§ EXERCISE DIRECTIONS:
Line by line, output the entries below exactly as they appear.

Stored items
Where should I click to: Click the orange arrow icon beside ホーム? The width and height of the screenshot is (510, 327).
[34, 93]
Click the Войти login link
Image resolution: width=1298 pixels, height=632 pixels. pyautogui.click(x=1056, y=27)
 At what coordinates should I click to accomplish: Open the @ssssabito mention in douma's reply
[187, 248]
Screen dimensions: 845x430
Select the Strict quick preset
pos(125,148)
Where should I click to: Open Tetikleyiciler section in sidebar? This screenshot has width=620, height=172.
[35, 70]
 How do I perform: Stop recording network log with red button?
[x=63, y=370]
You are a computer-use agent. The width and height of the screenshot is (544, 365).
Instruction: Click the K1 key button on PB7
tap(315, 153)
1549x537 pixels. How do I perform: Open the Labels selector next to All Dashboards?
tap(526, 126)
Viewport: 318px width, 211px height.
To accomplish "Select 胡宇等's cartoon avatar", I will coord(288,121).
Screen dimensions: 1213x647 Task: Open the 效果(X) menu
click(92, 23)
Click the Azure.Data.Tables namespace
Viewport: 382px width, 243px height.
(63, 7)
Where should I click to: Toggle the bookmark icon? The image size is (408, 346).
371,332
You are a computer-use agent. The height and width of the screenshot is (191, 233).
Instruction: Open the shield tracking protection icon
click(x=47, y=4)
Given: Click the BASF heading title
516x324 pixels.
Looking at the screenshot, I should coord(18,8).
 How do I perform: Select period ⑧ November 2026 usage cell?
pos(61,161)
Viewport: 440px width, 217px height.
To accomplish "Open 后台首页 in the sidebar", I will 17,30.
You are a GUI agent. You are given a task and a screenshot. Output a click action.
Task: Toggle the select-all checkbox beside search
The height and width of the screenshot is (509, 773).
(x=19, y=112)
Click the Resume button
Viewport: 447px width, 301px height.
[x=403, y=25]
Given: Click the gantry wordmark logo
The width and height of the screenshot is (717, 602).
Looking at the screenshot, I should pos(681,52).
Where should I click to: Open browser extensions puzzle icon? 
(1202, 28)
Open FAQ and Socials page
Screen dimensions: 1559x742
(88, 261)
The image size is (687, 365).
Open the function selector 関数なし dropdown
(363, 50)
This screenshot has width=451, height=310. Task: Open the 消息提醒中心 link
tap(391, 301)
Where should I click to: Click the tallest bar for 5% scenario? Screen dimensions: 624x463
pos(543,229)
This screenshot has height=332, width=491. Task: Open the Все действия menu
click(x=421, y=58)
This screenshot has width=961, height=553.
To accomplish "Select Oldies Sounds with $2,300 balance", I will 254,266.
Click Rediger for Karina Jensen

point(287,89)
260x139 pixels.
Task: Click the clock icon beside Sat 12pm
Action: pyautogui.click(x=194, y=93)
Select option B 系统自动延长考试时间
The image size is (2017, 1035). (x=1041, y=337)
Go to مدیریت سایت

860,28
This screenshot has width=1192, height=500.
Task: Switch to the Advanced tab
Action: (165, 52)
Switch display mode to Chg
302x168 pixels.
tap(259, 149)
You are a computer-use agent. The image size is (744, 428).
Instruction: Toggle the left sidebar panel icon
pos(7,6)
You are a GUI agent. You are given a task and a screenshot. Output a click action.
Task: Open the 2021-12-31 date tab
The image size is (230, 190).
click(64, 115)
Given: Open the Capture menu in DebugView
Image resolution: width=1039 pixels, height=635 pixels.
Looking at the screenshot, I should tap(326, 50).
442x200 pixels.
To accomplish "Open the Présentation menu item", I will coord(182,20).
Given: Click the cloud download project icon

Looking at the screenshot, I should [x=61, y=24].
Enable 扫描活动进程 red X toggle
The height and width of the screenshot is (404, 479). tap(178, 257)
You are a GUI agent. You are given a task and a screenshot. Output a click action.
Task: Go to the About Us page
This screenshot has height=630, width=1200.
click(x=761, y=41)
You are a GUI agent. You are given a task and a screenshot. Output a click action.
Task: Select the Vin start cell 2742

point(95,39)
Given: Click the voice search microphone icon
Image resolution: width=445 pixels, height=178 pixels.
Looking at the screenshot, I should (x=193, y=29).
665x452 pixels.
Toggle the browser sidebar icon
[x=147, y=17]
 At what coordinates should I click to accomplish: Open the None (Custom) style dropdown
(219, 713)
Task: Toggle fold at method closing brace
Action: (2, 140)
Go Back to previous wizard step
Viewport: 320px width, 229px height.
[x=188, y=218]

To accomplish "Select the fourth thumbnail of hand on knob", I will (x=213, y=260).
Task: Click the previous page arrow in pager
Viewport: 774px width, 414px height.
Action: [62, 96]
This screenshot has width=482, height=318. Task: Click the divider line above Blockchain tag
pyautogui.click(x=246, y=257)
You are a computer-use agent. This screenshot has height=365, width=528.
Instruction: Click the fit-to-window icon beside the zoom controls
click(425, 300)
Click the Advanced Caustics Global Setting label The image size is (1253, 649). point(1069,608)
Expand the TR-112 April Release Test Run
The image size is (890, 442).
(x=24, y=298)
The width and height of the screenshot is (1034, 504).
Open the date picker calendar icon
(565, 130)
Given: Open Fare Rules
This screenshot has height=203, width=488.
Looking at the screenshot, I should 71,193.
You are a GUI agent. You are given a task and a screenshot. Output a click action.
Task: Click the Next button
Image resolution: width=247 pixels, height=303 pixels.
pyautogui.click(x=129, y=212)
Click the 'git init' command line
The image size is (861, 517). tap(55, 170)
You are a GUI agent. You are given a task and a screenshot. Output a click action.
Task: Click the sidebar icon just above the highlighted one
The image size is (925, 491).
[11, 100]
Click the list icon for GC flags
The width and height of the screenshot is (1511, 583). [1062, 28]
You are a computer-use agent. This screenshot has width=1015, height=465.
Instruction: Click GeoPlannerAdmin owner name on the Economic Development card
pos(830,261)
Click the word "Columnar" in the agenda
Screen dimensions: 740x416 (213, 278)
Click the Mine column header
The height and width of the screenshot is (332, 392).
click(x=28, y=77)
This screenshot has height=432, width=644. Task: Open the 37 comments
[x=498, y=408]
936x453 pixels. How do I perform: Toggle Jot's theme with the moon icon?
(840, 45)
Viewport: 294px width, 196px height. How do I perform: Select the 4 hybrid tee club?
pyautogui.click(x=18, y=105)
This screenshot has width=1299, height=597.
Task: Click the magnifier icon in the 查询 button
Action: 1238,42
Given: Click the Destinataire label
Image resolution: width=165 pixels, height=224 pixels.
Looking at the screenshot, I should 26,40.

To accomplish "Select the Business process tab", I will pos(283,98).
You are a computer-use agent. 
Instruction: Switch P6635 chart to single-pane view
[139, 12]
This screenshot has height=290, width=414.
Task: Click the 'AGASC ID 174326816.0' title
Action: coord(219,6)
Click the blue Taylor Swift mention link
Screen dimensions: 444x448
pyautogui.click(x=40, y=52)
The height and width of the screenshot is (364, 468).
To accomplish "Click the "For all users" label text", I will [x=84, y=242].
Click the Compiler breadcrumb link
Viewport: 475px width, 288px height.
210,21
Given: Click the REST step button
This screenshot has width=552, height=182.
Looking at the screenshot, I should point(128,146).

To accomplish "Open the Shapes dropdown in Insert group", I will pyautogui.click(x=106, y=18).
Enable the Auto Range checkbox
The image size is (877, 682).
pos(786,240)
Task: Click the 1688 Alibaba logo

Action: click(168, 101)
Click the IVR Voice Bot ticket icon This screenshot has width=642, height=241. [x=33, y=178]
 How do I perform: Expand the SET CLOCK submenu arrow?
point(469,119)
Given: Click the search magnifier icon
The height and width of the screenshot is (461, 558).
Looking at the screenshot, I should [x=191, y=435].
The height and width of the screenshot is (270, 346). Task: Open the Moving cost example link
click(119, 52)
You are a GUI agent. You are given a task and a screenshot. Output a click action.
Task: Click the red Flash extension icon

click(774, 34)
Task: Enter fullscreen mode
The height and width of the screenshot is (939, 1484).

§ RESPONSE AREA:
Where should I click to: Click the orange arrow icon beside ホーム? The width and height of the screenshot is (510, 327).
[34, 93]
Click the Войти login link
Image resolution: width=1298 pixels, height=632 pixels. pyautogui.click(x=1056, y=27)
 At what coordinates should I click to accomplish: Open the @ssssabito mention in douma's reply
[187, 248]
Screen dimensions: 845x430
Select the Strict quick preset
pos(125,148)
Where should I click to: Open Tetikleyiciler section in sidebar? This screenshot has width=620, height=172.
[35, 70]
 How do I perform: Stop recording network log with red button?
[x=63, y=370]
You are a computer-use agent. The width and height of the screenshot is (544, 365).
Instruction: Click the K1 key button on PB7
tap(315, 153)
1549x537 pixels. How do I perform: Open the Labels selector next to All Dashboards?
tap(526, 126)
Viewport: 318px width, 211px height.
To accomplish "Select 胡宇等's cartoon avatar", I will coord(288,121).
Screen dimensions: 1213x647 Task: Open the 效果(X) menu
click(92, 23)
Click the Azure.Data.Tables namespace
Viewport: 382px width, 243px height.
(63, 7)
Where should I click to: Toggle the bookmark icon? The image size is (408, 346).
371,332
You are a computer-use agent. The height and width of the screenshot is (191, 233).
Instruction: Open the shield tracking protection icon
click(x=47, y=4)
Given: Click the BASF heading title
516x324 pixels.
Looking at the screenshot, I should coord(18,8).
 How do I perform: Select period ⑧ November 2026 usage cell?
pos(61,161)
Viewport: 440px width, 217px height.
To accomplish "Open 后台首页 in the sidebar", I will 17,30.
You are a GUI agent. You are given a task and a screenshot. Output a click action.
Task: Toggle the select-all checkbox beside search
The height and width of the screenshot is (509, 773).
(x=19, y=112)
Click the Resume button
Viewport: 447px width, 301px height.
[x=403, y=25]
Given: Click the gantry wordmark logo
The width and height of the screenshot is (717, 602).
Looking at the screenshot, I should pos(681,52).
Where should I click to: Open browser extensions puzzle icon? 
(1202, 28)
Open FAQ and Socials page
Screen dimensions: 1559x742
(88, 261)
The image size is (687, 365).
Open the function selector 関数なし dropdown
(363, 50)
This screenshot has width=451, height=310. Task: Open the 消息提醒中心 link
tap(391, 301)
Where should I click to: Click the tallest bar for 5% scenario? Screen dimensions: 624x463
pos(543,229)
This screenshot has height=332, width=491. Task: Open the Все действия menu
click(x=421, y=58)
This screenshot has width=961, height=553.
To accomplish "Select Oldies Sounds with $2,300 balance", I will 254,266.
Click Rediger for Karina Jensen

point(287,89)
260x139 pixels.
Task: Click the clock icon beside Sat 12pm
Action: pyautogui.click(x=194, y=93)
Select option B 系统自动延长考试时间
The image size is (2017, 1035). (x=1041, y=337)
Go to مدیریت سایت

860,28
This screenshot has width=1192, height=500.
Task: Switch to the Advanced tab
Action: (165, 52)
Switch display mode to Chg
302x168 pixels.
tap(259, 149)
You are a computer-use agent. The image size is (744, 428).
Instruction: Toggle the left sidebar panel icon
pos(7,6)
You are a GUI agent. You are given a task and a screenshot. Output a click action.
Task: Open the 2021-12-31 date tab
The image size is (230, 190).
click(64, 115)
Given: Open the Capture menu in DebugView
Image resolution: width=1039 pixels, height=635 pixels.
Looking at the screenshot, I should tap(326, 50).
442x200 pixels.
To accomplish "Open the Présentation menu item", I will coord(182,20).
Given: Click the cloud download project icon

Looking at the screenshot, I should [x=61, y=24].
Enable 扫描活动进程 red X toggle
The height and width of the screenshot is (404, 479). tap(178, 257)
You are a GUI agent. You are given a task and a screenshot. Output a click action.
Task: Go to the About Us page
This screenshot has height=630, width=1200.
click(x=761, y=41)
You are a GUI agent. You are given a task and a screenshot. Output a click action.
Task: Select the Vin start cell 2742

point(95,39)
Given: Click the voice search microphone icon
Image resolution: width=445 pixels, height=178 pixels.
Looking at the screenshot, I should (x=193, y=29).
665x452 pixels.
Toggle the browser sidebar icon
[x=147, y=17]
 At what coordinates should I click to accomplish: Open the None (Custom) style dropdown
(219, 713)
Task: Toggle fold at method closing brace
Action: (2, 140)
Go Back to previous wizard step
Viewport: 320px width, 229px height.
[x=188, y=218]

To accomplish "Select the fourth thumbnail of hand on knob", I will (x=213, y=260).
Task: Click the previous page arrow in pager
Viewport: 774px width, 414px height.
Action: [62, 96]
This screenshot has width=482, height=318. Task: Click the divider line above Blockchain tag
pyautogui.click(x=246, y=257)
You are a computer-use agent. This screenshot has height=365, width=528.
Instruction: Click the fit-to-window icon beside the zoom controls
click(425, 300)
Click the Advanced Caustics Global Setting label The image size is (1253, 649). point(1069,608)
Expand the TR-112 April Release Test Run
The image size is (890, 442).
(x=24, y=298)
The width and height of the screenshot is (1034, 504).
Open the date picker calendar icon
(565, 130)
Given: Open Fare Rules
This screenshot has height=203, width=488.
Looking at the screenshot, I should 71,193.
You are a GUI agent. You are given a task and a screenshot. Output a click action.
Task: Click the Next button
Image resolution: width=247 pixels, height=303 pixels.
pyautogui.click(x=129, y=212)
Click the 'git init' command line
The image size is (861, 517). tap(55, 170)
You are a GUI agent. You are given a task and a screenshot. Output a click action.
Task: Click the sidebar icon just above the highlighted one
The image size is (925, 491).
[11, 100]
Click the list icon for GC flags
The width and height of the screenshot is (1511, 583). [1062, 28]
You are a computer-use agent. This screenshot has width=1015, height=465.
Instruction: Click GeoPlannerAdmin owner name on the Economic Development card
pos(830,261)
Click the word "Columnar" in the agenda
Screen dimensions: 740x416 (213, 278)
Click the Mine column header
The height and width of the screenshot is (332, 392).
click(x=28, y=77)
This screenshot has height=432, width=644. Task: Open the 37 comments
[x=498, y=408]
936x453 pixels. How do I perform: Toggle Jot's theme with the moon icon?
(840, 45)
Viewport: 294px width, 196px height. How do I perform: Select the 4 hybrid tee club?
pyautogui.click(x=18, y=105)
This screenshot has width=1299, height=597.
Task: Click the magnifier icon in the 查询 button
Action: 1238,42
Given: Click the Destinataire label
Image resolution: width=165 pixels, height=224 pixels.
Looking at the screenshot, I should 26,40.

To accomplish "Select the Business process tab", I will pos(283,98).
You are a computer-use agent. 
Instruction: Switch P6635 chart to single-pane view
[139, 12]
This screenshot has height=290, width=414.
Task: Click the 'AGASC ID 174326816.0' title
Action: coord(219,6)
Click the blue Taylor Swift mention link
Screen dimensions: 444x448
pyautogui.click(x=40, y=52)
The height and width of the screenshot is (364, 468).
To accomplish "Click the "For all users" label text", I will [x=84, y=242].
Click the Compiler breadcrumb link
Viewport: 475px width, 288px height.
210,21
Given: Click the REST step button
This screenshot has width=552, height=182.
Looking at the screenshot, I should point(128,146).

To accomplish "Open the Shapes dropdown in Insert group", I will pyautogui.click(x=106, y=18).
Enable the Auto Range checkbox
The image size is (877, 682).
pos(786,240)
Task: Click the 1688 Alibaba logo

Action: click(168, 101)
Click the IVR Voice Bot ticket icon This screenshot has width=642, height=241. [x=33, y=178]
 How do I perform: Expand the SET CLOCK submenu arrow?
point(469,119)
Given: Click the search magnifier icon
The height and width of the screenshot is (461, 558).
Looking at the screenshot, I should [x=191, y=435].
The height and width of the screenshot is (270, 346). Task: Open the Moving cost example link
click(119, 52)
You are a GUI agent. You are given a task and a screenshot. Output a click action.
Task: Click the red Flash extension icon

click(774, 34)
Task: Enter fullscreen mode
The height and width of the screenshot is (939, 1484).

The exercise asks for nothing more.